Say how many lines in this listing include the word "will", with no other words in the reply.

═══ RECORDS FOR THE EXERCISE

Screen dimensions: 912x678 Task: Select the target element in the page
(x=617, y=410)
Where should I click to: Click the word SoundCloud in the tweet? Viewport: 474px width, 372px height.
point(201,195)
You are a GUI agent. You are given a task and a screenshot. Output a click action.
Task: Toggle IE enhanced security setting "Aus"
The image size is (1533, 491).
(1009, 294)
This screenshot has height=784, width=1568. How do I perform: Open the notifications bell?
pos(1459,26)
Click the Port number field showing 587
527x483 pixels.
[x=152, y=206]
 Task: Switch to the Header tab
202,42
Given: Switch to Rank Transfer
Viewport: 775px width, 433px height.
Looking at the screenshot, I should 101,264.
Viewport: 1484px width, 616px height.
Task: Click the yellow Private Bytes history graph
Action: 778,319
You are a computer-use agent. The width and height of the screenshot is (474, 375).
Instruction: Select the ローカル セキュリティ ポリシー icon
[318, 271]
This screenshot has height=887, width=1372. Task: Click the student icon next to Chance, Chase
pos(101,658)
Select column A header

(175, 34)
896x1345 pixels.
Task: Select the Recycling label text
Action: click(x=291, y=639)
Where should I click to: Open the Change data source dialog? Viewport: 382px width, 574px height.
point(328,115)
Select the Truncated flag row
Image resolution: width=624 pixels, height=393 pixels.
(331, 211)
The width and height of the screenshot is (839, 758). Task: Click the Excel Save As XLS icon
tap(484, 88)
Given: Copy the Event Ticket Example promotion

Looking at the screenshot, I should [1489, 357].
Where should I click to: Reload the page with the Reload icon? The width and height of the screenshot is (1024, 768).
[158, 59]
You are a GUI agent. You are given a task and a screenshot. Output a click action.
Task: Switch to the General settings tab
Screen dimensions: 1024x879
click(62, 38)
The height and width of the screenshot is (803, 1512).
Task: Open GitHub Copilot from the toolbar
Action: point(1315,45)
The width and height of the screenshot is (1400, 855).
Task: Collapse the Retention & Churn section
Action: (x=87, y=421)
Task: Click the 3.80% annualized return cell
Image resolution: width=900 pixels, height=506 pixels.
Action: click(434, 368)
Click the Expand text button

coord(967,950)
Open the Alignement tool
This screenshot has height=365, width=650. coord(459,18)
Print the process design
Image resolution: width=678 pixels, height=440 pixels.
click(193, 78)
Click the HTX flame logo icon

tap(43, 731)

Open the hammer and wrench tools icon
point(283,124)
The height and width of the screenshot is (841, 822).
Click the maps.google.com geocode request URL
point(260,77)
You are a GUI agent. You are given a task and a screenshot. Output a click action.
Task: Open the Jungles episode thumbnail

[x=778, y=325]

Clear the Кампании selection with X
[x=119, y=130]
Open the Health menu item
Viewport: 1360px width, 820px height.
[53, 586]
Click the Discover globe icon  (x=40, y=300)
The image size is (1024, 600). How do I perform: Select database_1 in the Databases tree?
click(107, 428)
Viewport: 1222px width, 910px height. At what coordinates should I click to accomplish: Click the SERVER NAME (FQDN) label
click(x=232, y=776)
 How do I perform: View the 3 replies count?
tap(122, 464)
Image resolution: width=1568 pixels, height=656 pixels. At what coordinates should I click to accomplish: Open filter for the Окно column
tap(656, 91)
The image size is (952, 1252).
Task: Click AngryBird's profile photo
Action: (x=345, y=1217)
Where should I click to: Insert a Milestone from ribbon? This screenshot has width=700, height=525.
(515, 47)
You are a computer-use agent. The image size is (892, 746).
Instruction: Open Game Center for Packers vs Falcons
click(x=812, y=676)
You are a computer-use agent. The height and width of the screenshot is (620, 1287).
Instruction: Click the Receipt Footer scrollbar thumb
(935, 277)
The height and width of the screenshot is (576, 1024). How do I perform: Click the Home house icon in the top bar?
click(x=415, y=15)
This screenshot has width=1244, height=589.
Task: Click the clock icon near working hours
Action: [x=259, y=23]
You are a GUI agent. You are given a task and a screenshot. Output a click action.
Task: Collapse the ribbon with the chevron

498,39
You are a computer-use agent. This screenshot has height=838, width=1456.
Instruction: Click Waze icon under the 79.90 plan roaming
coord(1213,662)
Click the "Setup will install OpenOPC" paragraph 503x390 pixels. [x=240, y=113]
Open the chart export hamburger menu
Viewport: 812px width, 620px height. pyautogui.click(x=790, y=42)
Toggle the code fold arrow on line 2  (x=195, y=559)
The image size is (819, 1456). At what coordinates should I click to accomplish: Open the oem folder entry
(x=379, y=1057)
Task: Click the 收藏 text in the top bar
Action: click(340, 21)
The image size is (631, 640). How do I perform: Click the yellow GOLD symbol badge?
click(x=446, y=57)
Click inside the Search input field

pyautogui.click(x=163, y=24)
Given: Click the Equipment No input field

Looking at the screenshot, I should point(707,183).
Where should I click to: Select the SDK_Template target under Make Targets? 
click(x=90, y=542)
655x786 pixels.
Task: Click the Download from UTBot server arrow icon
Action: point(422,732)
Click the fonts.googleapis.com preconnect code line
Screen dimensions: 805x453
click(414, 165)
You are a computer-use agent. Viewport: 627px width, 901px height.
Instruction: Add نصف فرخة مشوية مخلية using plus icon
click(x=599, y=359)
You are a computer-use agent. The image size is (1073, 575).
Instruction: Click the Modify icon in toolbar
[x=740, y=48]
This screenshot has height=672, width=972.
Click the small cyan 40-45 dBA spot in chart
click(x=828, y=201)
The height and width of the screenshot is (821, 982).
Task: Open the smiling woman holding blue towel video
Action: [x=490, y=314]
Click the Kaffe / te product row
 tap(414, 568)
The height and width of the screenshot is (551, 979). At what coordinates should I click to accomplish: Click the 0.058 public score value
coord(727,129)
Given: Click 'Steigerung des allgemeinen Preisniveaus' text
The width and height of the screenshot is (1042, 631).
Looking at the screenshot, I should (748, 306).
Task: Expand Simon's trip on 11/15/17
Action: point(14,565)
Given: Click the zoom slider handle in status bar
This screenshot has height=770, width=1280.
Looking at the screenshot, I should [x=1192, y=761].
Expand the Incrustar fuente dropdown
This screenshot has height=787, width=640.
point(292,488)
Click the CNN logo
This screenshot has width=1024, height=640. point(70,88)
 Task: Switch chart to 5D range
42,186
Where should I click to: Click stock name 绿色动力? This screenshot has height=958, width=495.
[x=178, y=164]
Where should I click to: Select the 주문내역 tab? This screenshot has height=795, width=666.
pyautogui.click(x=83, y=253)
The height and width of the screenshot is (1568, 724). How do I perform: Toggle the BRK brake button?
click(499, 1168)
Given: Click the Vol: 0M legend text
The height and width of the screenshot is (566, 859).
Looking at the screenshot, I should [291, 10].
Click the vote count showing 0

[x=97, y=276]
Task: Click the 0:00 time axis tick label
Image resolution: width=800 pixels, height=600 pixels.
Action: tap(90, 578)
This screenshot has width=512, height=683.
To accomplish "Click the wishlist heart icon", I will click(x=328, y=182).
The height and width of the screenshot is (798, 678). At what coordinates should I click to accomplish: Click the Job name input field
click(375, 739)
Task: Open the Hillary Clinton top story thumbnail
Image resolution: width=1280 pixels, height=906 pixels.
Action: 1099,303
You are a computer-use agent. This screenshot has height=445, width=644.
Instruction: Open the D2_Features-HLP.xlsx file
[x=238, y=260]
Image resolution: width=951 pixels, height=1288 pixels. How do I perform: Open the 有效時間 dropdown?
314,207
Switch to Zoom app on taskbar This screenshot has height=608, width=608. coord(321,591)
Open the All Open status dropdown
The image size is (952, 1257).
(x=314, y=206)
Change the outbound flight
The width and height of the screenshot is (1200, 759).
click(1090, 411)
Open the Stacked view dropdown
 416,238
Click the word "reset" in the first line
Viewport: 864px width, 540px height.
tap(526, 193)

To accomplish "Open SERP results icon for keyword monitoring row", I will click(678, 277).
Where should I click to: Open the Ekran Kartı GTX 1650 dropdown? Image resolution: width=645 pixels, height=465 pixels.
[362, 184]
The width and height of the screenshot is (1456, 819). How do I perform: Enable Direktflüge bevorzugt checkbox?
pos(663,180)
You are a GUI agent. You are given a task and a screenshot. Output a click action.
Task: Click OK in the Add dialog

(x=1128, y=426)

══════

= ANSWER BOX =
3